The
Second Edition of this popular textbook has been conceptually reworked to take account of the instabilities underlying the project of global development. While the conceptual framework of viewing development as shifting from a national, to a global, project remains, new issues such as the active engagement in the development project by Third World elites and peoples are considered.
The first four chapters cover the rise and fall of the ′development project′ around the world. The next three cover the period of globalization, from the mid 1980s onwards. The final two chapters rethink globalization and development for the 21st century. Throughout extensive use is made of case studies.

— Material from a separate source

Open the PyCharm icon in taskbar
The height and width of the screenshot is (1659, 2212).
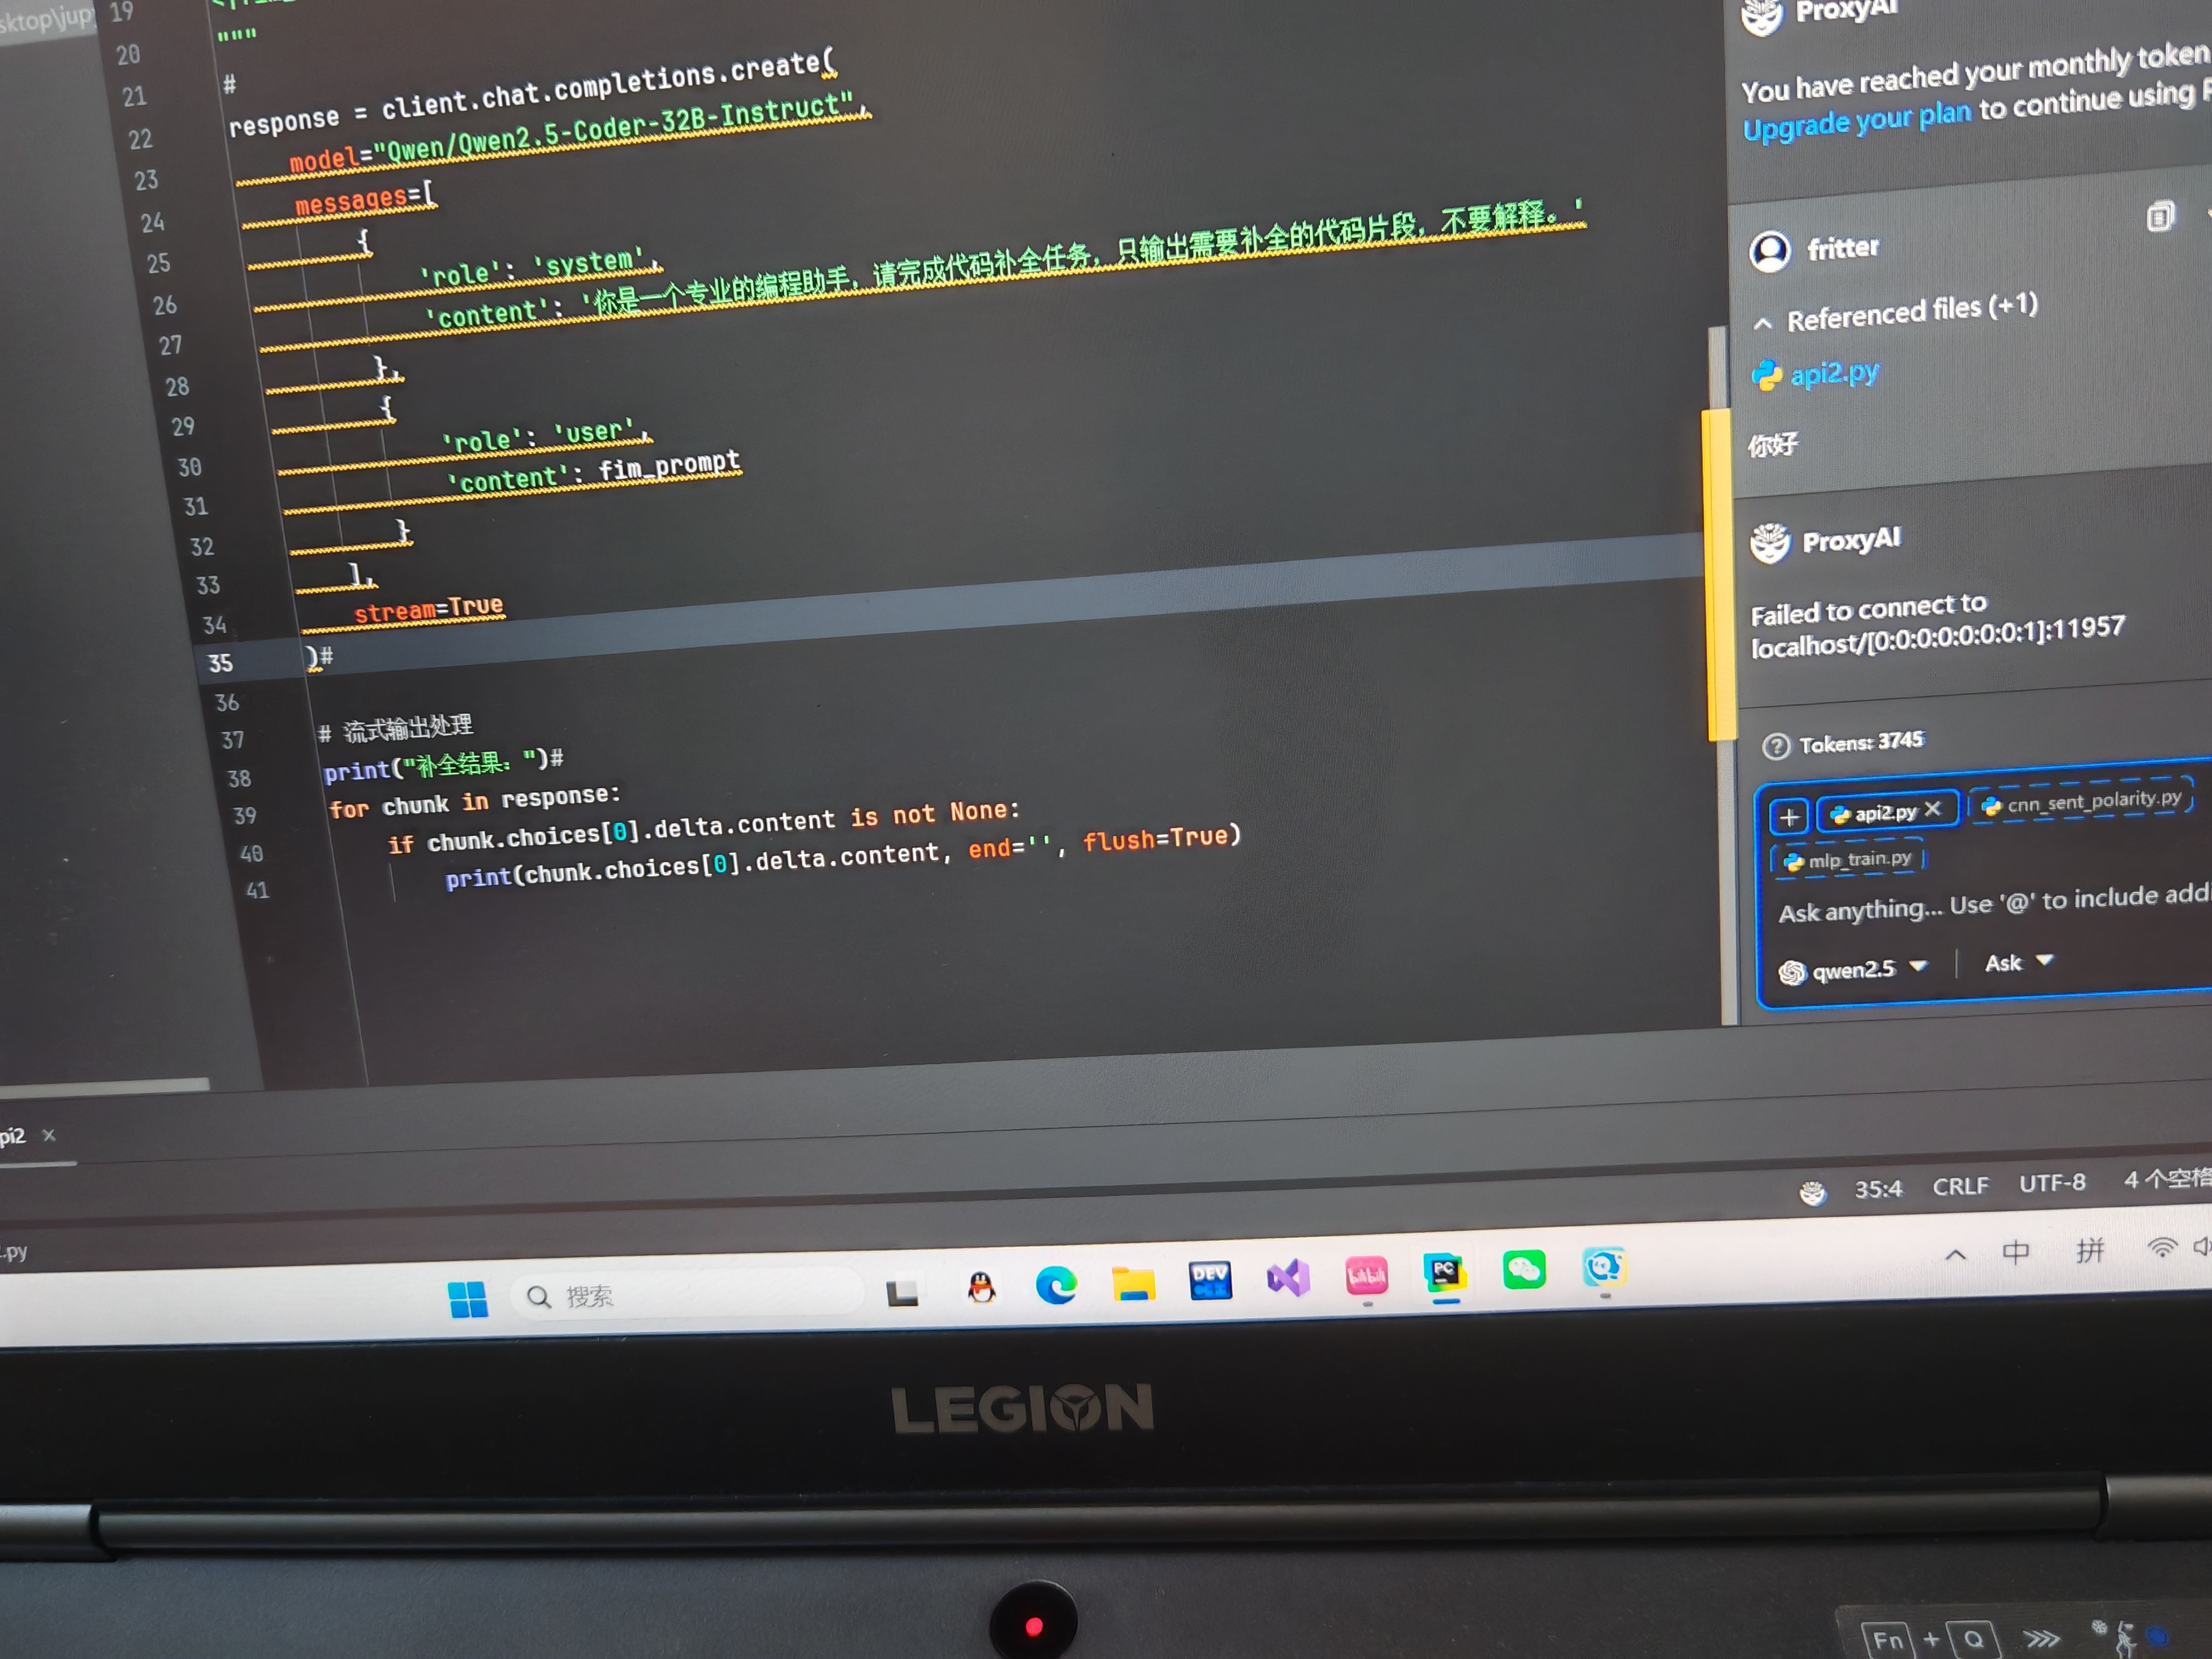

Clear in presentation, designed to integrate the sociology of development in the mainstream of social theory, this state-of-the-art introduction to the sociology of development has profound implications for the future of the field.

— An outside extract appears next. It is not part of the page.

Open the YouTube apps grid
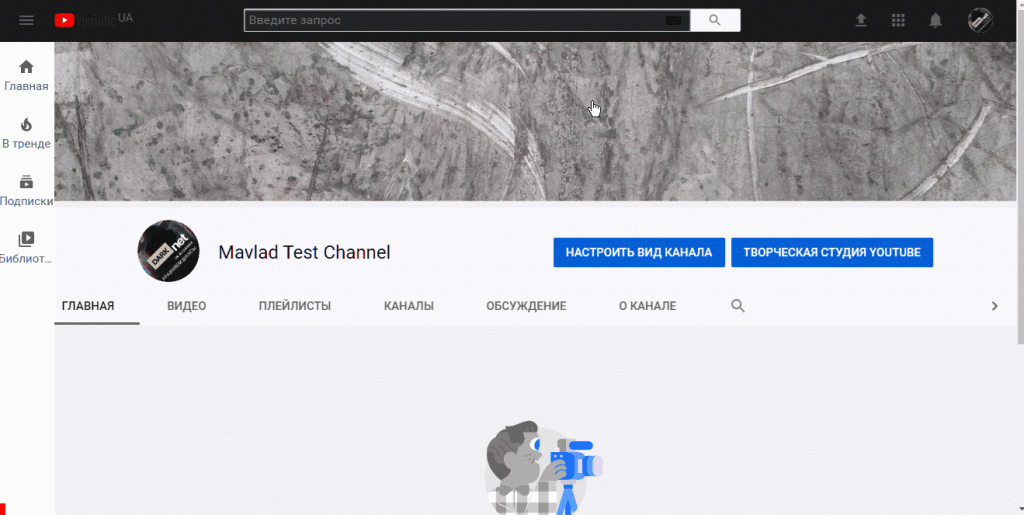pos(898,20)
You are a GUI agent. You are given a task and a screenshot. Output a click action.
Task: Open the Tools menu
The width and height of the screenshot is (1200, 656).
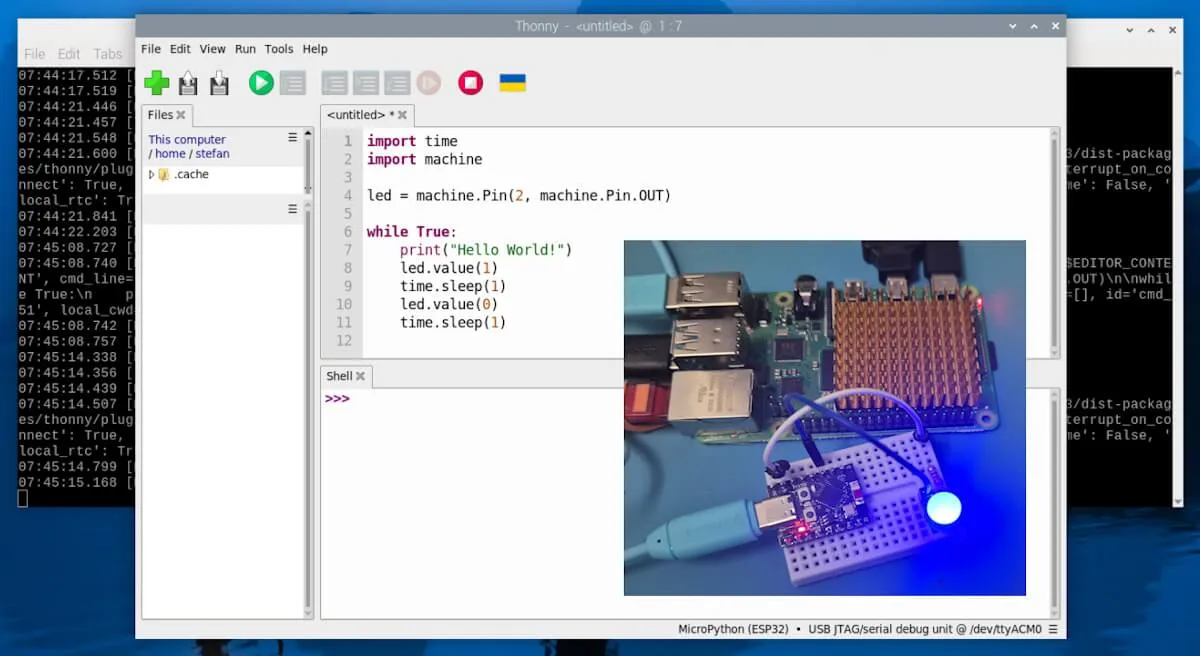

Philip McMichael grew up in Adelaide, South Australia, completing undergraduate degrees in economics and in political science at the University of Adelaide. After traveling in India, Pakistan, and Afghanistan and doing community work in Papua New Guinea, he pursued his doctorate in sociology at the State University of New York at Binghamton. He has taught at the University of New England (New South Wales), Swarthmore College, and the University of Georgia, and he is presently Emeritus Professor of Global Development at Cornell University, in Ithaca, NY. Other appointments include Visiting Senior Research Scholar in International Development at the University of Oxford (Wolfson College) and Visiting Scholar, School of Political Science and International Relations at the University of Queensland.
His book Settlers and the Agrarian Question: Foundations of Capitalism in Colonial Australia (1984) won the Social Science History Association’s Allan Sharlin Memorial Award in 1985. In addition to authoring Food Regimes and Agrarian Questions (2013), McMichael edited The Global Restructuring of Agro-Food Systems (1994), Food and Agrarian Orders in the World Economy (1995), New Directions in the Sociology of Global Development (2005) with Frederick H. Buttel, Contesting Development: Critical Struggles for Social Change (2010), The Politics of Biofuels, Land and Agrarian Change (2011) with Jun Borras and Ian Scoones, and Finance or Food? The Role of Cultures, Values and Ethics in Land Use Negotiations, with Hilde Bjørkhaug and Bruce Muirhead (2020).
He has served twice as chair of his department, as director of Cornell University’s International Political Economy Program, as chair of the American Sociological Association’s Political Economy of the World-System Section, as president of the Research Committee on Agriculture and Food for the International Sociological Association. He is also an active member of the International Studies Association. He has also worked with the Food and Agriculture Organization of the United Nations (FAO) and the Civil Society Mechanism of the FAO’s Committee on World Food Security (CFS), the UN Research Institute for Social Development (UNRISD), the international peasant coalition Via Campesina, and the International Planning Committee for Food Sovereignty.